Behind me, or rather in front of me now that I was facing him, stood a tall young man with long, curly dark brown hair. He wore an easy smile on his face and a triangular patch of beard on his chin that wasn't really a beard, just a statement: look, I can grow hair here, if I want to.

"W-what did you mean? Who... who do you think I was looking at?"

"Old Flip over there." He nodded towards where Sir Philip and Ella were dancing. Did he mean Sir Philip? But I could have sworn that wasn't what he said.

"Who?"

"Flip. Well, Sir Philip to you, probably. Are you planning to assassinate him? You looked like you were. So I thought I'd ask. I'm his friend, you see, and friends usually try to prevent that sort of thing – their friends getting assassinated, that is. Always such a messy business, and funeral costs are steep these days."

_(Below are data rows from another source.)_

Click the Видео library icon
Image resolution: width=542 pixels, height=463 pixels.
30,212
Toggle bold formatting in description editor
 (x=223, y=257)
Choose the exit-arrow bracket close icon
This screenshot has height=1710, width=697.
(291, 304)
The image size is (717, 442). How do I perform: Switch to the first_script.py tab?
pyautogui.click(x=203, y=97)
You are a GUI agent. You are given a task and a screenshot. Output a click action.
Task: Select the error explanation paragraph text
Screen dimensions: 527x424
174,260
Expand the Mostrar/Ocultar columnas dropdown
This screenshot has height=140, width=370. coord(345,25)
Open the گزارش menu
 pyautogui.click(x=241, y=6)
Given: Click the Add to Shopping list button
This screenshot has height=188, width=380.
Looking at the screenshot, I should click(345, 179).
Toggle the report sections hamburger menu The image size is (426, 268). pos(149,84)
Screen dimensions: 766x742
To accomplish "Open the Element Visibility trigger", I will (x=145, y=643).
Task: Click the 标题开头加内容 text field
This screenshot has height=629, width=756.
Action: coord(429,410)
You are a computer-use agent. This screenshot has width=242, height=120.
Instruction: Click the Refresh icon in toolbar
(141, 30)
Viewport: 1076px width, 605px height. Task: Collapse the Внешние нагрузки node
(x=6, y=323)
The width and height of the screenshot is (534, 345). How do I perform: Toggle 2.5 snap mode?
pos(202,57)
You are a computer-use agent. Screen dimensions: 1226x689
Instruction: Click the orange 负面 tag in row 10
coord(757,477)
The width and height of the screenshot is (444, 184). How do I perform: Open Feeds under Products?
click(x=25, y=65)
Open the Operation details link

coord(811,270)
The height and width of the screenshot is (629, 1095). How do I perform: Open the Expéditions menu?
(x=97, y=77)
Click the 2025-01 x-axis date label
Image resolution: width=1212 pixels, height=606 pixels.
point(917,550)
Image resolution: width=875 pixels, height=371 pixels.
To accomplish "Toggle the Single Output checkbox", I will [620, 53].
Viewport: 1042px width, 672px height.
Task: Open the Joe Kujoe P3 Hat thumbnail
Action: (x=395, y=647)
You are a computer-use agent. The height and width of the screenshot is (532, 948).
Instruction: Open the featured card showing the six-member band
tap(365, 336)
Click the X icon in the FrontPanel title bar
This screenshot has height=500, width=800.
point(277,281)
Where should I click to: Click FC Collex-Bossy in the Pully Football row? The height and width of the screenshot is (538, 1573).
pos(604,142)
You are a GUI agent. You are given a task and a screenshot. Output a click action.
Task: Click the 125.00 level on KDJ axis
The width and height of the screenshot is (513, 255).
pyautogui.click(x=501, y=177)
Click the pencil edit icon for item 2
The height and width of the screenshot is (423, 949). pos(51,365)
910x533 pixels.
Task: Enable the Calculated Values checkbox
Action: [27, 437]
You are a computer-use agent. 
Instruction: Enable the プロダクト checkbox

I shook my head, having no clue what to say to that – particularly considering I wasn't even supposed to talk to this man. You weren't supposed to talk to anybody unless you knew them, and had been introduced to them. That's how society worked.

"Who... who are you?" I finally managed.

"Oh, I am so sorry." His smile widened and he gave a snappy bow that made his mahogany locks fly. "My name is Carter, Captain James Carter to be precise. I apologize for accosting you thus without being formerly introduced, but when there is something important at stake, like the impending violent slaughter of a close friend, I tend to forget social niceties."

I looked back between Wilkins on the dance-floor and this fine specimen of military manhood in front of me.

"You are a friend of Sir Philip's?"

"I believed I already mentioned that, yes."

My eyes, which had been fixed on his face before, wandered down to take in the rest of him. He didn't look like the average man, exactly. For starters, he wasn't wearing uniform—very strange for military men who generally used their shiny red coats to attract silly girls like flies. Instead he was wearing a dark blue tailcoat and beneath it a waistcoat decorated with...

Wait a minute!

"Your waistcoat has tigers on it," I said. "Golden tigers."

"Ah, yes!" His smile widened, as if I could not have hit upon a subject that suited him more. "Do you like it?"

"Um... it's nice. The tigers look very... shiny."

He thrust out his chest. "Fabulous, aren't they. I've had a French dressmaker stitch one on for every tiger I killed on Safari."

My eyes snapped up to his face again, narrowed. "Really?"

"No, not really. It's just some story I tell people when I meet them first to see whether they fall for it."

"And do they?"

"Generally, no." He sighed. "I have no idea why. After all, I am the image of a fierce tiger hunter."

"Excuse me, Sir, but..."

"Yes?"

"Are you drunk?"

"Not yet. But I hope will change as the evening progresses." Relaxing his stature, he rubbed his hands together. "Now, back to business. We were talking about your plans to assassinate my friend."

I took a step back. Either this man was drunk in spite of denial, or, the more worrying possibility, he was absolutely sober. In which case he was probably stark-raving mad.